Figure 3.

Generation of iPS cell lines doxycycline-inducible overexpressing LHX2 (iLHX2) and differentiation of iLHX2 into iPS-HSCs. (a) Schema for construct of a self-contained, drug-inducible expression vector based on the PiggyBac transposon (PB-T-LHX2-G-ERN) used in this study. Tetracycline resistant operon (tetO), LHX2 gene, internal ribosomal entry site (IRES), green fluorescence protein (GFP), EF1α promoter sequences (EF1α), reverse tetracycline transactivator gene (rtTA), and neomycin-resistant gene (neo) are shown. (b) Representative view of pooled iPS cell clones containing genomic transposon integrations of LHX2 (iLHX2-iPS). Activation of LHX2 expression in response to Dox was indirectly monitored by co-incident GFP (green).
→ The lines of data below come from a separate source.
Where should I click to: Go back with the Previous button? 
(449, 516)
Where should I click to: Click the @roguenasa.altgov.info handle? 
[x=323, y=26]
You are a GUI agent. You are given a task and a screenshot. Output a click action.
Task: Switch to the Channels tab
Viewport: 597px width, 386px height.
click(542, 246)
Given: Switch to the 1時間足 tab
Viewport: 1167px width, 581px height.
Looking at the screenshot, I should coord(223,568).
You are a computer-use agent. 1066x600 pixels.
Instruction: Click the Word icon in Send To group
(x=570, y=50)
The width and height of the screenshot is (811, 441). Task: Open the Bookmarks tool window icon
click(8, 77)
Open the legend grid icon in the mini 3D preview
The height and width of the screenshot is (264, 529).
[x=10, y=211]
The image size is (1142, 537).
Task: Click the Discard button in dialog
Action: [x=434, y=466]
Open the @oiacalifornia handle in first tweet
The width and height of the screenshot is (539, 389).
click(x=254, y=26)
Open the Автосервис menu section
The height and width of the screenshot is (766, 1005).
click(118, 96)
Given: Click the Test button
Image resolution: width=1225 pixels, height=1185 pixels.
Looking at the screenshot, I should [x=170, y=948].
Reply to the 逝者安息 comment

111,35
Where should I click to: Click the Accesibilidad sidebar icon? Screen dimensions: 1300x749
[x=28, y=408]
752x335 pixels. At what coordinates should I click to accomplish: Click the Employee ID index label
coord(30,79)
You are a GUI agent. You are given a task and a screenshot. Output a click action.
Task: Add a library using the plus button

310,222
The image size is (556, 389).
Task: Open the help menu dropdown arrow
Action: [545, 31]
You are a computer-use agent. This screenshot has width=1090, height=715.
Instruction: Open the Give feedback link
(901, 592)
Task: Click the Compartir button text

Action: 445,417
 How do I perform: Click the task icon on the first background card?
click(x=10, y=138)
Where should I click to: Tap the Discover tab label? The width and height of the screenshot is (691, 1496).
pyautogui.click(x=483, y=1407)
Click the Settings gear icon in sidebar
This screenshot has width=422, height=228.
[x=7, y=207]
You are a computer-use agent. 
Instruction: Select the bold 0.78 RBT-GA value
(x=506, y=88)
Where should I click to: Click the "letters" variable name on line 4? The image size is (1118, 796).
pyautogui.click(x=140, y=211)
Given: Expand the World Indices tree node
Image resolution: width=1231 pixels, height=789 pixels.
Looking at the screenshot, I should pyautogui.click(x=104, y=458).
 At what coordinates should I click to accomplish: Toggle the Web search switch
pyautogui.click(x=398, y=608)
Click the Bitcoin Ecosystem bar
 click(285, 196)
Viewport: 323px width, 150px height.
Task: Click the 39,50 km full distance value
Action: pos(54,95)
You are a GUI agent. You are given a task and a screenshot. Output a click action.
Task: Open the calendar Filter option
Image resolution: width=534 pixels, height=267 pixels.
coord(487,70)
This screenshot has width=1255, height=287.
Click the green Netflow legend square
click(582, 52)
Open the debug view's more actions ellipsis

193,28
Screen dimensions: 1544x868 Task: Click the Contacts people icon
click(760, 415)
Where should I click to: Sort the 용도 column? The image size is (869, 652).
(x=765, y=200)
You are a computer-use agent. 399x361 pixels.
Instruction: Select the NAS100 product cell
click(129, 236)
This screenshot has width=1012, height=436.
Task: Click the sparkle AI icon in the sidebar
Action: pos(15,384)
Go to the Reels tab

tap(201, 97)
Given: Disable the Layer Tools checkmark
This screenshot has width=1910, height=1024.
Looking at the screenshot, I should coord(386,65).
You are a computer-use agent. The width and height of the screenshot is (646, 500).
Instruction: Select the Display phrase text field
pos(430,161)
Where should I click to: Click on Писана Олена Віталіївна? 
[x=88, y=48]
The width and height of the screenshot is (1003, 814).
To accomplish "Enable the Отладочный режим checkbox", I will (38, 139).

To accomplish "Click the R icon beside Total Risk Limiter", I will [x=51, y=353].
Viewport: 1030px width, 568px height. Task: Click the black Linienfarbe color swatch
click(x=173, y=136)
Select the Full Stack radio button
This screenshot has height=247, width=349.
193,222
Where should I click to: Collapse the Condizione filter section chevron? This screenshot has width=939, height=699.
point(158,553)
Scale bars: 200 μm. (c) Expression of OCT3/4 and LHX2 in iLHX2-iPS clones cultured with vehicle (Veh) or doxycycline (Dox). The y-axis represents the ratio of expression relative to the means of iPS cells. (d) Immunoblot analysis of iLHX2-iPS clones and iPS-HSCs derived from iLHX2-iPS clones (iLHX2-HSC), which were cultured with Veh or Dox. (e) Expression of PDGFRα, NGFR, CYGB, and HGF in iLHX2-iPS clones, iPS-MP derived from iLHX2-iPS clones (iLHX2-MP), and iLHX2-HSCs, which were cultured without Dox. (f) Left panel: protocol for iLHX2-HSCs cultured with Dox at days 4–6. Expression of LHX2, NGFR, and CYGB in iLHX2-HSCs cultured with Veh or Dox. Results represent the mean ± SD of three separate experiments. *P < 0.05.